Zwei Fälle, ein Thema.
Fall A: Einer meiner liebsten Klienten, über den ich hier schon öfter berichtet habe. Er leidet am Messie-Syndrom in einem rekordverdächtigen Ausmaß. Seine Wohnung ist so vollgestopft, dass er sie nicht mehr betreten kann. Er verbringt die Nacht auf einem Stuhl sitzend im Keller. Als Folge davon hat er immer wieder Wassereinlagerungen in den Beinen. Auch sonst ist seine Gesundheit mittlerweile recht angeschlagen, u.a. weil er verdorbene Lebensmittel isst, die er aus dem Abfall von Supermärkten und Fastfood-Restaurants fischt.
Alle aus seinem Umfeld (Vermieter, Stadt, Arbeitgeber, Pflegedienst, Sozialarbeiter) stürmen auf mich ein, ich soll doch was tun. Auf meine Nachfrage, was denn genau, kommen als Antwort entweder ein Schulterzucken nach längerem Schweigen oder irgendwelche illegalen Vorschläge.

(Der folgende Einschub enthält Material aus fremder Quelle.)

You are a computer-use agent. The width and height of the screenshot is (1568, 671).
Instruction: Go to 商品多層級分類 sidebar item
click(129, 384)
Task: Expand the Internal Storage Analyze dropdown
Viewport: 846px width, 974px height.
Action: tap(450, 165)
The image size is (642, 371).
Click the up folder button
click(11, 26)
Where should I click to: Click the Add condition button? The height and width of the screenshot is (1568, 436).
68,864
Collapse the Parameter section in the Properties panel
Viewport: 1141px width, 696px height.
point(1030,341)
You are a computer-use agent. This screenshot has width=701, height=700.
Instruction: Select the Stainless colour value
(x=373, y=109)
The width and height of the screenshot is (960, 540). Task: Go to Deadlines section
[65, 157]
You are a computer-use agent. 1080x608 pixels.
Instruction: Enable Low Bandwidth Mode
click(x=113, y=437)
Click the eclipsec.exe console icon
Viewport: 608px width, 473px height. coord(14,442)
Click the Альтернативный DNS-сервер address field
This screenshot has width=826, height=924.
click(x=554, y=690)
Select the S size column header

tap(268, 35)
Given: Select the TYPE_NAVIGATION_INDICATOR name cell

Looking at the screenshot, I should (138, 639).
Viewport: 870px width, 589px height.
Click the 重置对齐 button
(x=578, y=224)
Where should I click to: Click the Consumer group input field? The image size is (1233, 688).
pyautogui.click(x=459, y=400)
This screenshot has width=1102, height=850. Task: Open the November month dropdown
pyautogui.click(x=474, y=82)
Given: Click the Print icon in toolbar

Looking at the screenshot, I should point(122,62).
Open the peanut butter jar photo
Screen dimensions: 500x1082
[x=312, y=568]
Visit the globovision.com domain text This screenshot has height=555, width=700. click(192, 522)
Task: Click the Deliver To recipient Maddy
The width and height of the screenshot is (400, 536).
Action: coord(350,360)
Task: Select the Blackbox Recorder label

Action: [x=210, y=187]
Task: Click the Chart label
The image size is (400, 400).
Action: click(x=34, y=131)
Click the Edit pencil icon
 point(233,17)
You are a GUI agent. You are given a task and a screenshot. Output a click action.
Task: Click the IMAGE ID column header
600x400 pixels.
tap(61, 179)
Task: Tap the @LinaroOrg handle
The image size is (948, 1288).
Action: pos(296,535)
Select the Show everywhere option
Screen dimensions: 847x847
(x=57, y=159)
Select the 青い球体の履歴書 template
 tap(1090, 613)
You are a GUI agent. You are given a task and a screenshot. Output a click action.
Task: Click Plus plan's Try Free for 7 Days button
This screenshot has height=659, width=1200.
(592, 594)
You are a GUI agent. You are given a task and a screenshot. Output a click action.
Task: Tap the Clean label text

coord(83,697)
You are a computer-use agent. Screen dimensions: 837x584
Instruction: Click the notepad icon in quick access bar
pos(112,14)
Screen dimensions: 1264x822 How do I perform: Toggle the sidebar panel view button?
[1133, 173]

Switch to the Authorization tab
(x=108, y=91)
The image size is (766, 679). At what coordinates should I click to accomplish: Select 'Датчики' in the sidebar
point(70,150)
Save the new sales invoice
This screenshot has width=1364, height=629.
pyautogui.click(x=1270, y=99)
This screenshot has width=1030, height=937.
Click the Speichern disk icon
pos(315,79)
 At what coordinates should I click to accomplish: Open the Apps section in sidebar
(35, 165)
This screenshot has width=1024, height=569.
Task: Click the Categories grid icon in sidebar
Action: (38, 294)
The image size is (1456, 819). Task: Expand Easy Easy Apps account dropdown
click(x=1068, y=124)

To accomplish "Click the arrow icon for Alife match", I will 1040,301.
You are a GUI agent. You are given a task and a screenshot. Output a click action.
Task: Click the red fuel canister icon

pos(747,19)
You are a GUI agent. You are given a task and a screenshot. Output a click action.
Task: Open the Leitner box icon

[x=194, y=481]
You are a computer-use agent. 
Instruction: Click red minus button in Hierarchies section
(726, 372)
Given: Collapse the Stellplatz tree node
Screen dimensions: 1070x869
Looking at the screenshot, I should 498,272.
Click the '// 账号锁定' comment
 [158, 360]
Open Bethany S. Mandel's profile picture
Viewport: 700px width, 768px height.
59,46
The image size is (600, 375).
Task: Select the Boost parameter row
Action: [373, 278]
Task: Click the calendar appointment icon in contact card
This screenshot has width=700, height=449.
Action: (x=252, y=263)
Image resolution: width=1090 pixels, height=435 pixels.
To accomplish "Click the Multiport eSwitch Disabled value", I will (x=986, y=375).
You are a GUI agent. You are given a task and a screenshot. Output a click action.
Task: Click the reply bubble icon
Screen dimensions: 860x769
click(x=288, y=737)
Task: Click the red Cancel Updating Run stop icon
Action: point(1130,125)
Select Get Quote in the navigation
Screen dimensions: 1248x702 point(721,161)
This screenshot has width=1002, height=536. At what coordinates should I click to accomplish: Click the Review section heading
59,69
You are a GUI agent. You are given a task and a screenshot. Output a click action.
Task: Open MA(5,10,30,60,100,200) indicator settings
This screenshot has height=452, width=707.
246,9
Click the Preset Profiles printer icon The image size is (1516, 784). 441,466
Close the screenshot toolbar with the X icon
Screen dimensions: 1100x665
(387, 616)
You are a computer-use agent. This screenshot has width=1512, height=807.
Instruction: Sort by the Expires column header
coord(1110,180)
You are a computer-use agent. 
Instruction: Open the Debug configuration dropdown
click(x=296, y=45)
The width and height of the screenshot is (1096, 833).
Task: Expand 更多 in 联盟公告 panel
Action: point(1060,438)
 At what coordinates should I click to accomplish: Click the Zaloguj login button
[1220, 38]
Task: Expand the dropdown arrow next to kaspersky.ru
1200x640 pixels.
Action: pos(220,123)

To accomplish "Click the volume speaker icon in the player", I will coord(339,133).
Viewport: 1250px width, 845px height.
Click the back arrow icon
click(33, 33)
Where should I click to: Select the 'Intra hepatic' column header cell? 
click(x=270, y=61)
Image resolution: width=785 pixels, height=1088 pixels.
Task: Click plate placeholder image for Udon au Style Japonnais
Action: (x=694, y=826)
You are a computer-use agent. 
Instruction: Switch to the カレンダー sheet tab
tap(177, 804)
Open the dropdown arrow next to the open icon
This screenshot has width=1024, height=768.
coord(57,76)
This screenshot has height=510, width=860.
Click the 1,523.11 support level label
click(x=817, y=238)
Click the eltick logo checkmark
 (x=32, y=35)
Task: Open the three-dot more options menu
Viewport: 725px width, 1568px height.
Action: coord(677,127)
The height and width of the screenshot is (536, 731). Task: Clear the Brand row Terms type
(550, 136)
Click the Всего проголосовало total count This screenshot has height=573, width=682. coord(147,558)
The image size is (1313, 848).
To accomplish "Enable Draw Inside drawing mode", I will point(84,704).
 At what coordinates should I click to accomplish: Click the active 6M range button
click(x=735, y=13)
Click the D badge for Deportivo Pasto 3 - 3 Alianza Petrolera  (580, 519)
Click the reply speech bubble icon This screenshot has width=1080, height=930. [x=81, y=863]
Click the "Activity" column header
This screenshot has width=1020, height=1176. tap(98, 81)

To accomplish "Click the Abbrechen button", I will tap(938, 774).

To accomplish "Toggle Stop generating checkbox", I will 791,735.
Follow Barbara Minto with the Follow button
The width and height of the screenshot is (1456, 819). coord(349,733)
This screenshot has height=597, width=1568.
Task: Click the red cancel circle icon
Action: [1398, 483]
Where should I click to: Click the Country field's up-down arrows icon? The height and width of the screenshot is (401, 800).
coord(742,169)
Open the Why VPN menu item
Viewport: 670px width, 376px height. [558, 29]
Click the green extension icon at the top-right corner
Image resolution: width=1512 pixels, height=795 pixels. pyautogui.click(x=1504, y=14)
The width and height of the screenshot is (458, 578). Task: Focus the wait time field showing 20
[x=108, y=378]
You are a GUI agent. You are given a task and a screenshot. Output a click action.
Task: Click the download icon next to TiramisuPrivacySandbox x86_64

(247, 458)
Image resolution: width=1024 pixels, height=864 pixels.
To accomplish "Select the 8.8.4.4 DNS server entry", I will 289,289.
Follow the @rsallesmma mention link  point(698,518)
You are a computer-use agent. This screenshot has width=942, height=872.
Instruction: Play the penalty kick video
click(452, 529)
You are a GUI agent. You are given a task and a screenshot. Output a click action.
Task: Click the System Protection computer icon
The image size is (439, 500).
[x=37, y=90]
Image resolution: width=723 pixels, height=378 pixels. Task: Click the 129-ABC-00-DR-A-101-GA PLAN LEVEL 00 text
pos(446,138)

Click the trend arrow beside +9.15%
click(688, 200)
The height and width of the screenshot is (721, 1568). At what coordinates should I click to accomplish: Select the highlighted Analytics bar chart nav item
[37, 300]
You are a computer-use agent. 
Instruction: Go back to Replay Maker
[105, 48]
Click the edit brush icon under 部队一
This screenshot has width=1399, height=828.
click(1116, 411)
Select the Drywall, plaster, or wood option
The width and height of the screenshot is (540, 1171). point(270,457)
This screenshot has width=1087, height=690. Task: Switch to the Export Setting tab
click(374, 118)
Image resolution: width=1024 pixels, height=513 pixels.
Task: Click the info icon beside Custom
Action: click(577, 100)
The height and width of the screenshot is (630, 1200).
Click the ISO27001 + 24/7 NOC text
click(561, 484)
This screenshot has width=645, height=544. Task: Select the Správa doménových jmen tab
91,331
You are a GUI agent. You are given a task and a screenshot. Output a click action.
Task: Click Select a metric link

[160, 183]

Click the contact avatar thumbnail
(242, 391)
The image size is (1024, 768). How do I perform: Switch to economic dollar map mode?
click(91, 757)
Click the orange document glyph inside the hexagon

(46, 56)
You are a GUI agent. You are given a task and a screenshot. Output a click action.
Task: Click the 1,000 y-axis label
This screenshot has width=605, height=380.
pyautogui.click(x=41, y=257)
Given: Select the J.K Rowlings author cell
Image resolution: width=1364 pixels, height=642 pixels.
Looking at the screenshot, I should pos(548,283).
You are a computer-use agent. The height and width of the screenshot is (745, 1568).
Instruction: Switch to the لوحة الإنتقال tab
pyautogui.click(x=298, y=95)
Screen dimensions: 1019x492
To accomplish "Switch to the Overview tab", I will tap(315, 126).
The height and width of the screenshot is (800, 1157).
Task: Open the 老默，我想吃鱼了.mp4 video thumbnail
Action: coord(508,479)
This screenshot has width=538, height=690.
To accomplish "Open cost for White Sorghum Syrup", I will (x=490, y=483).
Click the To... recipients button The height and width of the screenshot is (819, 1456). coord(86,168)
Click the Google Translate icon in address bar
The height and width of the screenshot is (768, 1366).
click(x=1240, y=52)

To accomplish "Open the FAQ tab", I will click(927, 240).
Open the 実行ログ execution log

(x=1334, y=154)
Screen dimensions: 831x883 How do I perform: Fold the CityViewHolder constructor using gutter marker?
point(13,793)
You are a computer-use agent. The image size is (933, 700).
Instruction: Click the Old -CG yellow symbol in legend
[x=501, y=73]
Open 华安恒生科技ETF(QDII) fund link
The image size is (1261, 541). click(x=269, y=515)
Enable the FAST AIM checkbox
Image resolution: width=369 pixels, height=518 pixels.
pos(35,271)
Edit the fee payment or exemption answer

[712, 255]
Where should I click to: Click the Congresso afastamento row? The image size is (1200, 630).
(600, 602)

Vor zwei Jahren trafen sich alle, die mit dem Klienten zu tun haben, zu einer Hilfeplankonferenz. Es waren immerhin rund ein dutzend Personen. Ergebnis der Beratung nach über einer Stunde: Wir können nichts tun. Nur zuschauen.
Fall B, aus meinem privaten Umkreis: Ein Mann leidet an einer Krankheit, die in 100 % der Fälle tödlich verläuft. Es gibt keine Therapie. Wegen akuter Beschwerden kommt er ins Krankenhaus. Die Ärzte sagen, dass sie nichts machen können. Sie machen aber trotzdem was. Eine Untersuchung nach der anderen, u.a. eine Herzkatheter-Untersuchung. Und sie geben Medikamente, jede Menge. Und sagen dann, dass sie eigentlich nichts tun können. Aber einfach nur zuschauen können sie auch nicht.
Das ist eine Kunst, die man unbedingt beherrschen muss, wenn man in einem helfenden Beruf tätig ist: Zuschauen können. Respektieren, dass es Dinge gibt, die man einfach nicht ändern kann. Und dann dennoch nicht wegsehen, sondern das Leid mitfühlend begleiten, ohne in sinn- und hilflosen Aktionismus zu verfallen. Aus Respekt vor dem Menschen, der einen anderen Lebensentwurf lebt, auch wenn man den nicht im geringsten nachvollziehen kann. Aus Respekt vor einem sterbenden Menschen, um ihm einen gelingenden Abschied aus dem Leben zu ermöglichen. Und aus der Einsicht, dass ich nicht allmächtig bin und meine Hilfe ein Ende hat.